Every scatter-add loop uses +=, not =, including the diagonal terms. This matters when a block contains multiple independent Diag(...) additive terms whose output positions coincide — for example the Jacobian of x*(A@x) + x*(B@x) produces diag(A@x) and diag(B@x), both landing on the same (i,i) positions. The += accumulates their contributions correctly; an earlier implementation used = and silently dropped one of the two terms.

  1. Wire the kernel up in the J_ wrapper. For each block the wrapper emits: (a) one line per diag term that materialises its inner vector using scipy.sparse (e.g. _sz_mb_0_u0 = p_ref - (B_nr@f) + (G_nr@e)); (b) a call to _mut_block_N(...) passing the inner vectors, base variables, and mapping arrays; (c) an assignment of the returned data array into the appropriate slice of the overall Jacobian _data_.

    Crucially, each block’s scipy work is capped at one SpMV per diag term — nothing else in the block touches sparse matrices at runtime. The data for row/col-scale terms comes straight from the pre-baked _sz_mb_{N}_rs_dat_{k} arrays.

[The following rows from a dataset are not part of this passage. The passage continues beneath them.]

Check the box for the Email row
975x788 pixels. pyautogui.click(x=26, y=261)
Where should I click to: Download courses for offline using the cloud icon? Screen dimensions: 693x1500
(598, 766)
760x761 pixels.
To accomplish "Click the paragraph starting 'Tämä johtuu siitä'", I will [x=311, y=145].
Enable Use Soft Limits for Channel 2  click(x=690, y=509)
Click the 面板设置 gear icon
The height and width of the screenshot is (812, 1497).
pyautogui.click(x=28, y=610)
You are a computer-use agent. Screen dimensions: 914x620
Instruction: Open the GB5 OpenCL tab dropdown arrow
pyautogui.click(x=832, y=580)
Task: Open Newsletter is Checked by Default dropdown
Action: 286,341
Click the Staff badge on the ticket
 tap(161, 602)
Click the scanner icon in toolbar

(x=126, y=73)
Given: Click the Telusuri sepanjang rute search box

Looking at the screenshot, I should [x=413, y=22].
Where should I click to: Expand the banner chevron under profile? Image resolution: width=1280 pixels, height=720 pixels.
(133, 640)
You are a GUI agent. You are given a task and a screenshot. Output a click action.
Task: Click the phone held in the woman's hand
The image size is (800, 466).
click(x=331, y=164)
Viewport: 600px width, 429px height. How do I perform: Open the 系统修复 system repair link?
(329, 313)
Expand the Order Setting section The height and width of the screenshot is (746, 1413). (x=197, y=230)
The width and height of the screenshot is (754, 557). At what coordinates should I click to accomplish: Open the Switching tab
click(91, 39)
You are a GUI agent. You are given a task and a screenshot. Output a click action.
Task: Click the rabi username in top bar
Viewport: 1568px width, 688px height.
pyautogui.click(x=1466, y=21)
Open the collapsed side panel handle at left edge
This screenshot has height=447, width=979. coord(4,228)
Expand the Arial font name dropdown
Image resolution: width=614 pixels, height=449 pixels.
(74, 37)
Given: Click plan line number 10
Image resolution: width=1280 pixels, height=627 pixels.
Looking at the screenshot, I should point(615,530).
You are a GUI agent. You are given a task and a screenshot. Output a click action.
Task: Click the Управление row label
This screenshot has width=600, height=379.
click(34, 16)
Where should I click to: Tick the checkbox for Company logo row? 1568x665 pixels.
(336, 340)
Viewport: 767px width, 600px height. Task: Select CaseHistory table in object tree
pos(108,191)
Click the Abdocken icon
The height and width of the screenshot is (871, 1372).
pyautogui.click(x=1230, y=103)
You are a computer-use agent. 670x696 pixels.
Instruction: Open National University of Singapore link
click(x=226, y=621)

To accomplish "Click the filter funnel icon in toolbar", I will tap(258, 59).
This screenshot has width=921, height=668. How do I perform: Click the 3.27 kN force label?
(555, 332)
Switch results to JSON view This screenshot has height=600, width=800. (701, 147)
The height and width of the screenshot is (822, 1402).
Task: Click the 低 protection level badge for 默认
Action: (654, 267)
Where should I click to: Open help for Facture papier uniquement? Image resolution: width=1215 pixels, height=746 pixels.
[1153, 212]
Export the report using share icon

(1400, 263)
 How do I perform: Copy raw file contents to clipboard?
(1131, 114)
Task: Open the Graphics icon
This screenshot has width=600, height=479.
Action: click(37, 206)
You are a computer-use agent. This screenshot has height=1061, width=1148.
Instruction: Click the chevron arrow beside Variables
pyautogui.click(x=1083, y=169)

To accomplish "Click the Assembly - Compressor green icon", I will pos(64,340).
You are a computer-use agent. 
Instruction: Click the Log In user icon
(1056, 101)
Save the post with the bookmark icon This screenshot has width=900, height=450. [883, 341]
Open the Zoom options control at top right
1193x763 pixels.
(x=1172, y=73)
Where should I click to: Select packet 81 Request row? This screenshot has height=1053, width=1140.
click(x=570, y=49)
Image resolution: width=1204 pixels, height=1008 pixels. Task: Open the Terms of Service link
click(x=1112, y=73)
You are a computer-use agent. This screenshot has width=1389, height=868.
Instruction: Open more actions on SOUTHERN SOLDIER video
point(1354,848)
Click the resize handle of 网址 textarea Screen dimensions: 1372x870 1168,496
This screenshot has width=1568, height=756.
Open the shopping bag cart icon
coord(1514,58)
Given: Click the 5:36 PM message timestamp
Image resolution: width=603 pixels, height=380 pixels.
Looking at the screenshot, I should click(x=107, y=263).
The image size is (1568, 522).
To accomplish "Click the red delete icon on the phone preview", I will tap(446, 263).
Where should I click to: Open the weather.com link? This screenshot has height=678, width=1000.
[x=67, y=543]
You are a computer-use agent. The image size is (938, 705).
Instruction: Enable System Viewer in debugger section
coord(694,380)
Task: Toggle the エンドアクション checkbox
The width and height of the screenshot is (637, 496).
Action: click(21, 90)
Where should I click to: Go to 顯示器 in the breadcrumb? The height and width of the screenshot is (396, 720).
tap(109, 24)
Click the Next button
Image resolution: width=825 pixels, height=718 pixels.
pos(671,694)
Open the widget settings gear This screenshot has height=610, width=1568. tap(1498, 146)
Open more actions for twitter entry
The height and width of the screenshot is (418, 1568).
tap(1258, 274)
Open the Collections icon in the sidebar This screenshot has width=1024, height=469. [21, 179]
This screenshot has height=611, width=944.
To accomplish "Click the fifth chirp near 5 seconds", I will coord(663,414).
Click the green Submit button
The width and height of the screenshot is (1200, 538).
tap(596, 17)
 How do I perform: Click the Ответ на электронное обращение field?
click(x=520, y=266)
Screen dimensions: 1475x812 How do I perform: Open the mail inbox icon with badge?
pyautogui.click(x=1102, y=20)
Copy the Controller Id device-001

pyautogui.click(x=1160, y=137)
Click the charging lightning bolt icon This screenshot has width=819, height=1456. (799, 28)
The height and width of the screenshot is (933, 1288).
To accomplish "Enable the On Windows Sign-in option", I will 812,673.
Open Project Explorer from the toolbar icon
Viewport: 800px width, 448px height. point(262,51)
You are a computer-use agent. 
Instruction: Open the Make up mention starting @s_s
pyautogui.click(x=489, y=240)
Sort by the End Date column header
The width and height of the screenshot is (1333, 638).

The net effect on each J_(y, p) call is that Jacobian assembly cost is dominated by (i) the constant inner_J call for element-wise blocks and (ii) a handful of SpMVs for the diag inner vectors. The actual mutable-matrix blocks themselves are assembled in \(\mathcal{O}(\text{nnz})\) vectorised Numba loops — no sparse matrix allocation, no sparsity reconstruction, no format conversion.

This benefit applies to every solver that calls J_(y, p) — algebraic-equation Newton solvers (nr_method, sicnm), DAE integrators (which call J_ at every implicit substep), FDAE solvers, and any future solver that consumes Solverz’s Jacobian contract. The cost model is “per J_ call”, not “per Newton step”.

Two paths: scatter-add (fast) and fancy indexing (fallback)

Solverz keeps both assembly paths in every generated module and picks per Jacobian block at code-gen time. The fast path is the typed scatter-add described above; the fallback path exists for blocks whose term structure the symbolic analyser cannot classify (see Layer 2 step 1) and is described in the next subsection. There is no on/off switch — both paths co-exist, and the runtime always uses whichever the classifier picked.

The fallback path is what an earlier iteration of the pipeline used everywhere: build the sparse matrix with sps.diags and friends, then read back the nonzero values at the precomputed COO positions via fancy indexing (expr.tocsr()[[rows], [cols]]). It is correct and elegant but slow — scipy has to construct several intermediate sparse matrices per call, sum them (with explicit-zero elimination), and then perform a linear-scan lookup for each output position. On a 30-bus power flow case, each J_(y, p) call took ≈ 280 µs in that pre-0.8 architecture. The scatter-add Numba path introduced in 0.8.0 drops that to ≈ 50 µs while producing bit-identical results.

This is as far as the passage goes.